Originally published in Japan in 1977, Everyone Poops has a simple message, and one that can easily be gleaned from its title. And while some adults are annoyed or offended by kid’s books that traffic in bodily functions, learning experts believe they’re a crucial component of early childhood development.

“Reading books that include silly ideas or that include potty humor allow for a child to connect to their peers in a way that lets them be ‘seen’ by others who find those topics funny,” Pooja Sharma, a clinical psychologist, told The New York Times. “It is developmentally appropriate for children to want to set their own rules as they move away from trusting adults as authority figures to looking toward their peers as the barometers of what is right and wrong.”

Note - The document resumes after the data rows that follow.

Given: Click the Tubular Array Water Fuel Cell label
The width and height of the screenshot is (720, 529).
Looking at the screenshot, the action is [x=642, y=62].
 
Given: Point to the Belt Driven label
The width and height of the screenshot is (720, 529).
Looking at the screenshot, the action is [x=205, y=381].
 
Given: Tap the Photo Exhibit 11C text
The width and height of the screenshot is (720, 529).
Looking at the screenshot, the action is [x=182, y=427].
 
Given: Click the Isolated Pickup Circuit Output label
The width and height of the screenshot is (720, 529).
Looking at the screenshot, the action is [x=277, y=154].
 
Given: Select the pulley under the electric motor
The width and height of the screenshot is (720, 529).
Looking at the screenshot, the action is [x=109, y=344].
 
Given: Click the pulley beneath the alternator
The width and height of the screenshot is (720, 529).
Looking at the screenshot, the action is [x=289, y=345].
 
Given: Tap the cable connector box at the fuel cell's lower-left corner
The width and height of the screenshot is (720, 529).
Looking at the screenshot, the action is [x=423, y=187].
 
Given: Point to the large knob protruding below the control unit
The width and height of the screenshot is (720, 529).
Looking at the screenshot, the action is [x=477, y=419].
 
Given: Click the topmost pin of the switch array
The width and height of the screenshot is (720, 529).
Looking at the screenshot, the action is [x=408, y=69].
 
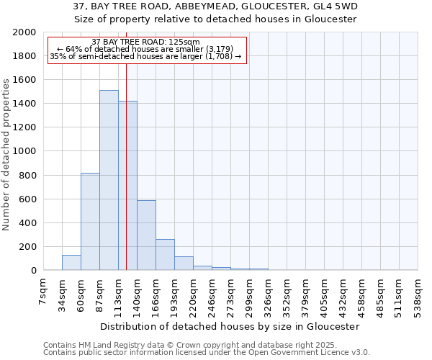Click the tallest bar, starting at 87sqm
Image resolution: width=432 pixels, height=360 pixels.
109,180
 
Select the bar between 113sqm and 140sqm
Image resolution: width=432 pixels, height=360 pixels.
127,186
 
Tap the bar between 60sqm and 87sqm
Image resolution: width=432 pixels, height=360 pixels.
90,222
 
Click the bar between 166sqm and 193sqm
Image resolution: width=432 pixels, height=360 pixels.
165,255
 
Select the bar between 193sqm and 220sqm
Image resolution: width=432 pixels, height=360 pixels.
184,264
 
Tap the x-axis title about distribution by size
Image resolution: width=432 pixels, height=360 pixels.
230,326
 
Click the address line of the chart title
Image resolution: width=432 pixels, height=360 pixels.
216,7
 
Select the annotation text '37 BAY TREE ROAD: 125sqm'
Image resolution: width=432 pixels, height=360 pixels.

The scatological survey provided by the Times comes with renewed scrutiny in books that are, at least superficially, about juvenile topics. An assistant principal in Mississippi was recently fired for reading I Need a New Butt! over Zoom to second graders. Books like The Gas We Pass and Walter the Farting Dog find rapturous audiences but exasperated parents. When author Robert Munsch wrote Good Families Don’t Fart in 1990, his publisher insisted he leave off “fart” in the title. It became Good Families Don’t. (Kids still asked for “the fart book.”)

That’s no reason to avoid them. While they appear—and frequently are—silly, books that feel parentally unapproved can stoke a child’s imagination and engender a love of reading that will carry over into presumably more mature narratives. As anyone who’s attended school knows, talking about farts is a bonding experience.